[Ausgewählter Auszug]
::::::

Allerdings - auch bei bereits geschlossenen Verträgen hören die Probleme nicht auf. Unterfinanzierung und Akzeptanzprobleme machen der SAPV weiter zu schaffen. Das berichtet Cora Schulze, Koordinatorin des Palliativ Care Teams Ostfriesland (PCTO) in Leer. Ihr Team ist eines von 25 SAPV-Teams in Niedersachsen.
Das PCTO hat 2010 den Niedersächsischen Mustervertrag für die SAPV übernommen und im abgelaufenen Jahr 138 Sterbende betreut. Tendenz steigend. Anhand der Umsätze und Kosten lasse sich erahnen, dass es Ende 2011 noch mehr Patienten sein werden, erklärt Schulze. Der Bedarf ist also eindeutig da.
Konkurrenzsituation tut der SAPV nicht gut
Problematisch sei aber zum Beispiel die Konkurrenzsituation, in der die inzwischen drei Leeraner SAPV-Anbieter stecken. "Nachdem wir hier begonnen haben, sind noch zwei andere SAPV-Dienste auf den Markt getreten", sagt Schulze, "damit haben wir eine Konkurrenzsituation, die der SAPV nicht gut tut."

::::::

[Eingabedaten]
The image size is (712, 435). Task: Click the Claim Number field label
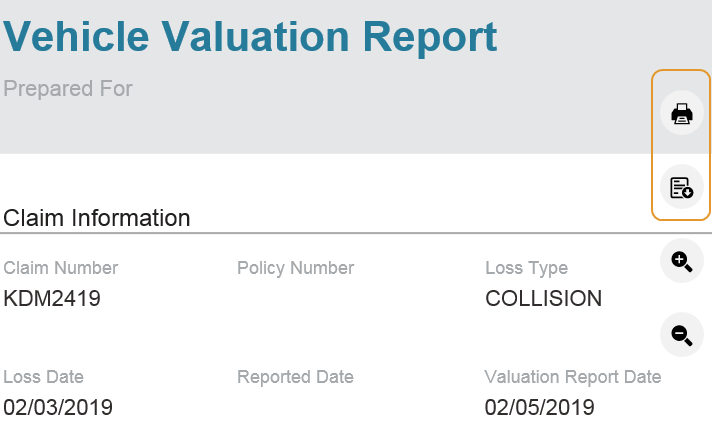coord(60,268)
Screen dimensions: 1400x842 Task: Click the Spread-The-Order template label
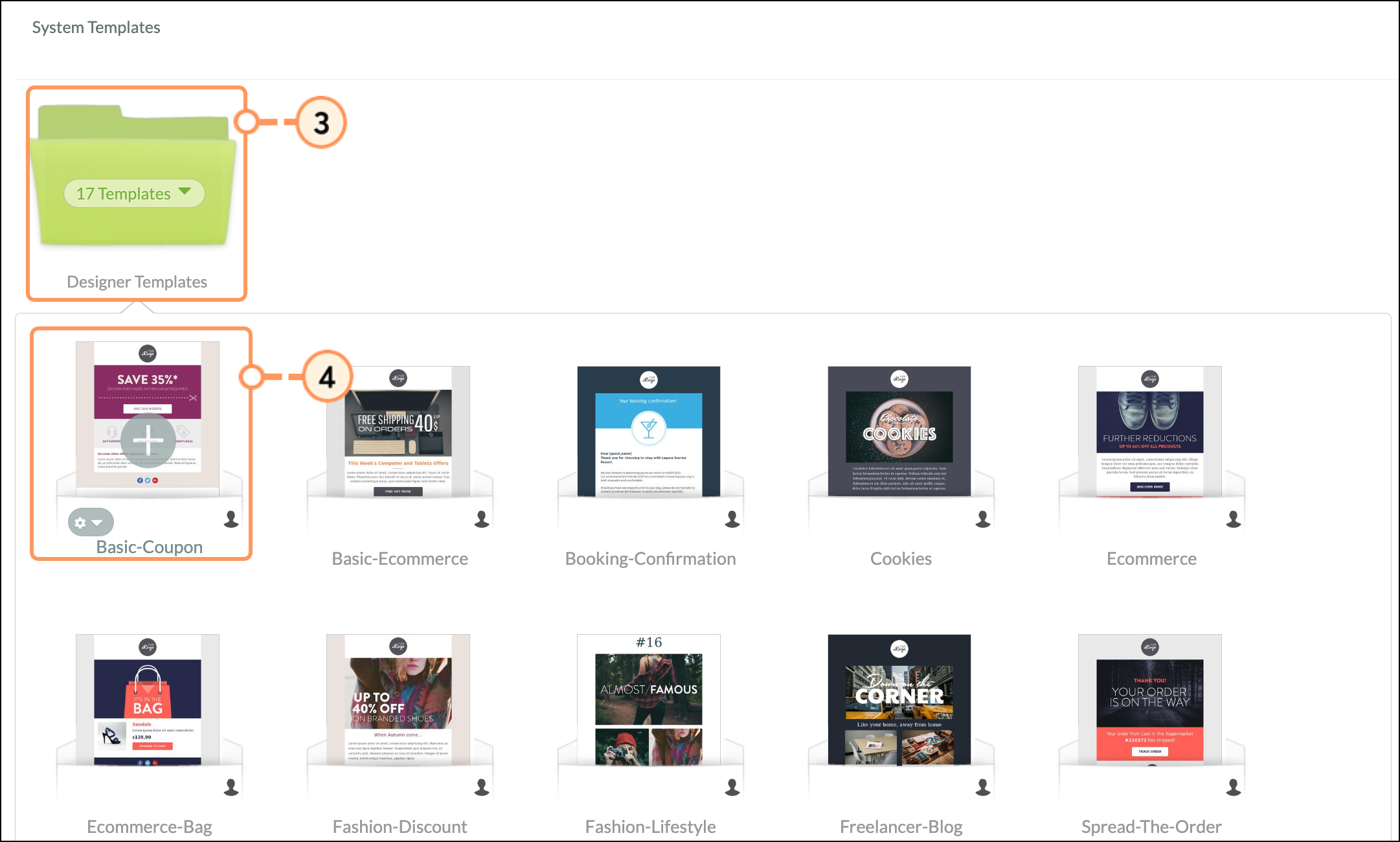pos(1151,827)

::::::

[Anforderungen an Aufgaben]
(1) Zähle alle Probleme auf, die der Auszug über die SAPV in Ostfriesland als Schwierigkeiten der SAPV nennt.
(2) Schreibe den Auszug über die SAPV in Ostfriesland im Anschluss an seinen letzten Satz weiter.
Das Material stammt aus einer anderen Quelle als der Auszug.

[Antworten je Aufgabe]
(1) Unterfinanzierung, Akzeptanzprobleme und die Konkurrenzsituation zwischen den inzwischen drei Leeraner SAPV-Anbietern.

(2)
Diese Dienste arbeiten mit geringerer Reichweite im ländlichen Ostfriesland. Und wenn ein weit entfernt lebender Patient in ein näher an Leer gelegenes Krankenhaus kommt, greifen die anderen Dienste offenbar gelegentlich auf den Patienten zu.
Vielleicht würde dieses Verteilungsproblem nicht einmal so sehr ins Gewicht fallen, wenn wirklich alle Palliativpatienten in der 470.000-Einwohner-Region auch mit SAPV versorgt werden könnten. Die Deutsche Gesellschaft für Palliativmedizin (DGP) geht von einem SAPV-Team pro 250.000 Einwohner aus.
Paragraf 37b SGB V: Spezialisierte ambulante Palliativversorgung (Auszug)
"Versicherte mit einer nicht heilbaren, fortschreitenden und weit fortgeschrittenen Erkrankung bei einer zugleich begrenzten Lebenserwartung, die eine besonders aufwändige Versorgung benötigen, haben Anspruch auf SAPV. Die Leistung ist von einem Vertragsarzt oder Krankenhausarzt zu verordnen."
In Ostfriesland käme man damit etwa auf 500 Patienten im Jahr, von denen das PCTO laut Schulze knapp die Hälfte versorgen könnte. Es wäre damit Platz für mehrere Anbieter.
"Aber der MDK prüft fast alle neurologischen und internistischen Patienten raus", klagt Schulze, "wir versorgen fast nur Tumorpatienten." Dabei könnten auch andere Patienten wenigstens für einige Tage per intermittierender SAPV versorgt werden, bis sie stabilisiert sind.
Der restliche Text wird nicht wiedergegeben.